Thank you all for the effort and time to assemble the pictures of this sad event. I passed through Accrington in late 2005 to find the Grammar School and the Sacred Heart both gone. I remember the SH holding Sunday mass at 7, 8, 9, 10 and High Mass at 11. From 8 onwards they were pretty much sold out and late comers sometimes had to stand on the steps outside.

I think there was a large carry over of religious thankfulness for deliverance from World War II. Time, TV and Apathy all took their toll on attendance. I was sad to find the place flattened and now I know how it happened.

May your soul be in Heaven a half hour before the Devil demolishes your church!

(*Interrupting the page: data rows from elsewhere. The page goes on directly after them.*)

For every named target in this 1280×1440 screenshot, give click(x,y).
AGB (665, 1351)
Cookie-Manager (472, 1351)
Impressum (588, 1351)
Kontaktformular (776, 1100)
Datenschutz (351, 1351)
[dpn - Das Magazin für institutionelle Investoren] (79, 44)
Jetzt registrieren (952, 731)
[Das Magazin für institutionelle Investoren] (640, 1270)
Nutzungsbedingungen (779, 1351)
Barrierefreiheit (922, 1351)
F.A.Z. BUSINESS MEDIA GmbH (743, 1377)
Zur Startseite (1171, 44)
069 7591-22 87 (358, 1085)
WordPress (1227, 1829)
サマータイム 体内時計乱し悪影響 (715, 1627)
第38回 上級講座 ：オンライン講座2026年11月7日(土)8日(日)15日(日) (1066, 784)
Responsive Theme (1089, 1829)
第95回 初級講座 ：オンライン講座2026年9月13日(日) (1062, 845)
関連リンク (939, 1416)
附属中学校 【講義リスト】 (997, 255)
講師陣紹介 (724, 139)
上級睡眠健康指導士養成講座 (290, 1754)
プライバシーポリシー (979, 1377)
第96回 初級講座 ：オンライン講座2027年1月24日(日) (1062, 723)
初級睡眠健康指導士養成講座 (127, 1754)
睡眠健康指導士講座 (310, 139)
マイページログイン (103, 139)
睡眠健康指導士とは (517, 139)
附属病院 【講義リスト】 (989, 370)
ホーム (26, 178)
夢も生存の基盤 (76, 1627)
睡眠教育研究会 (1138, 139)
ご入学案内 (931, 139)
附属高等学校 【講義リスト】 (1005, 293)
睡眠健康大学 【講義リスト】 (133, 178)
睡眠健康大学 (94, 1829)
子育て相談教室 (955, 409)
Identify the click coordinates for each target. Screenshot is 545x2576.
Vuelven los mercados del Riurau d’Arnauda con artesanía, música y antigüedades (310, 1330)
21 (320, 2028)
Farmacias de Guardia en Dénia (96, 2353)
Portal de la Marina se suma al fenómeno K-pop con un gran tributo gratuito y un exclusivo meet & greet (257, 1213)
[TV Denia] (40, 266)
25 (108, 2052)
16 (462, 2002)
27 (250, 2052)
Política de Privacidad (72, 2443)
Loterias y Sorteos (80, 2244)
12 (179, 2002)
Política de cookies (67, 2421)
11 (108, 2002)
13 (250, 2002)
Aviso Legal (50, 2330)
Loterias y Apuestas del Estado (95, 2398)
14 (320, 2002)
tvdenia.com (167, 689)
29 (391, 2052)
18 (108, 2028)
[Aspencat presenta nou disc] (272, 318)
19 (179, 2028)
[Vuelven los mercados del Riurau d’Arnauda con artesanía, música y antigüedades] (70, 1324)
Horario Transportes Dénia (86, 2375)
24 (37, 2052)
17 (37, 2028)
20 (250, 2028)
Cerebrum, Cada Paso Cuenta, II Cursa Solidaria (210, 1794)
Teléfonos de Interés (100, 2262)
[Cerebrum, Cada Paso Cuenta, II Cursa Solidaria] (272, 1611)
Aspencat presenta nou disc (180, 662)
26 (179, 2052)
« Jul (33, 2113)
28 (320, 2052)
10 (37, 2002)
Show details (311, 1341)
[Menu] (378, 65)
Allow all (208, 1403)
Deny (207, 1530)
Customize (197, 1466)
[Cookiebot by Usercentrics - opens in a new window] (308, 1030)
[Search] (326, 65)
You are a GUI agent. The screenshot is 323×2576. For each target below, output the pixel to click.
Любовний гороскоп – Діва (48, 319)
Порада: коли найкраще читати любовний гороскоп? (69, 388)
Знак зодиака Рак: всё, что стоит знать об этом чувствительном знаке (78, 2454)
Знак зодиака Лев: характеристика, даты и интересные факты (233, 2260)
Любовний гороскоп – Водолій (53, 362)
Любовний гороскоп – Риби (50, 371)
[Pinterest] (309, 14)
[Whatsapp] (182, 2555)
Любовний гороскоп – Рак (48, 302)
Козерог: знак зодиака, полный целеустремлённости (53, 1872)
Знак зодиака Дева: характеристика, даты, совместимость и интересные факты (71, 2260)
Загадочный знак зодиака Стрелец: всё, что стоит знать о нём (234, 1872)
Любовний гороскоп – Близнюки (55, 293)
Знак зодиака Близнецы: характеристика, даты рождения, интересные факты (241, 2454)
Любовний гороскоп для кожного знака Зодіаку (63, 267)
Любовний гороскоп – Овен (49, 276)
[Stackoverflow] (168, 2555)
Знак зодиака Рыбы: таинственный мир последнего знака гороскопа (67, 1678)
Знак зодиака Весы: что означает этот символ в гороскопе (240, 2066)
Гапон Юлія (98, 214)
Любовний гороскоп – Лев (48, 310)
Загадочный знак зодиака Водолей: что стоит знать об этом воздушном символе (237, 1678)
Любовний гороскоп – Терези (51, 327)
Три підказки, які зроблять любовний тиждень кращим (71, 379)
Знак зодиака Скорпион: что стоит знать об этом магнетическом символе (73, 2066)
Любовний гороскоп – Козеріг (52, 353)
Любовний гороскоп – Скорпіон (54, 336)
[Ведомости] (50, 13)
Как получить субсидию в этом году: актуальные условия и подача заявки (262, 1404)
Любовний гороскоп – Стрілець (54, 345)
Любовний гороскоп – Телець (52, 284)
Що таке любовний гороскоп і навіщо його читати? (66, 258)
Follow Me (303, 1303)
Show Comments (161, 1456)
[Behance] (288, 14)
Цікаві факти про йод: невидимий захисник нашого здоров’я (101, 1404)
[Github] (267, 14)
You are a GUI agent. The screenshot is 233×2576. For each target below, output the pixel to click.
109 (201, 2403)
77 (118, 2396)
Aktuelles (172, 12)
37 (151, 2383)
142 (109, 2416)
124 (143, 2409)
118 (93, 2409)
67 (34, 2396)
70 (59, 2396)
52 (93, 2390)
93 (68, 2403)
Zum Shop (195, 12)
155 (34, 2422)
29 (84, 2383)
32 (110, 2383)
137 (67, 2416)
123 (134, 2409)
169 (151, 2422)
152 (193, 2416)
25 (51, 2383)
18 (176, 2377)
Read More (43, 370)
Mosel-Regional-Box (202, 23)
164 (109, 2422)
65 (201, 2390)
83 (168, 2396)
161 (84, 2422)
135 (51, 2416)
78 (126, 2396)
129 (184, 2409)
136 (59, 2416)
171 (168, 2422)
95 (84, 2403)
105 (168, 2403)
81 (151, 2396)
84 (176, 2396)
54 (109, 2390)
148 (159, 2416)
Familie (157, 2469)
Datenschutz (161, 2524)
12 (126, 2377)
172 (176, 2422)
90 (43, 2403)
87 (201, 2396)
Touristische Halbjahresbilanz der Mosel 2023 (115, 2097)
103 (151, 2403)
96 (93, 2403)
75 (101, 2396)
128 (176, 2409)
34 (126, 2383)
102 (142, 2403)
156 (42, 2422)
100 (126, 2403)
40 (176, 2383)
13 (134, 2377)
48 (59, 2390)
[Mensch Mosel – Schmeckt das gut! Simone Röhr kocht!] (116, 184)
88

greenacreslabs 08-05-2010 15:41

Re: Sacred Heart Church
 
Quote:

Originally Posted by greg78uk (Post 83976)
I have done some research into the Sacred Heart and this might answer some of the questions and be of interest to people,
A Dean is a priest in charge of a deanary, it is higher than a father but lower than a Canon.
The Jesuits left the Sacred Heart in 1958, the last members there were Fr Walter Smith, Fr J Taylor and Fr Dinley.
When they moved out, the Salford Diocese sent Dean Joseph Stack, Fr James Brenan and Fr Edward Morrisey to take over in 1959
A in 1975 Fr Denis Dwyer was curate, and in 1976, Fr Liam Comer
Dean Stack remained in charge of the parish until 1977, when he moves to St Peter Rossendale for a year before taking sabatical leave and going to Ireland, He comes back in 1980 and is apointed to the Sacred Heart, Blackburn, He becomes a Canon in 1981 but dies in 1982, i have attached a photo of him.
Fr Stacks sucessor at Accrington was Fr Patrick Desmond with Fr Joshua Sheeky as curate


I believe that this Fr. Joe Stack is my relative. Could you by chance find an obituary on him? Thank you very much!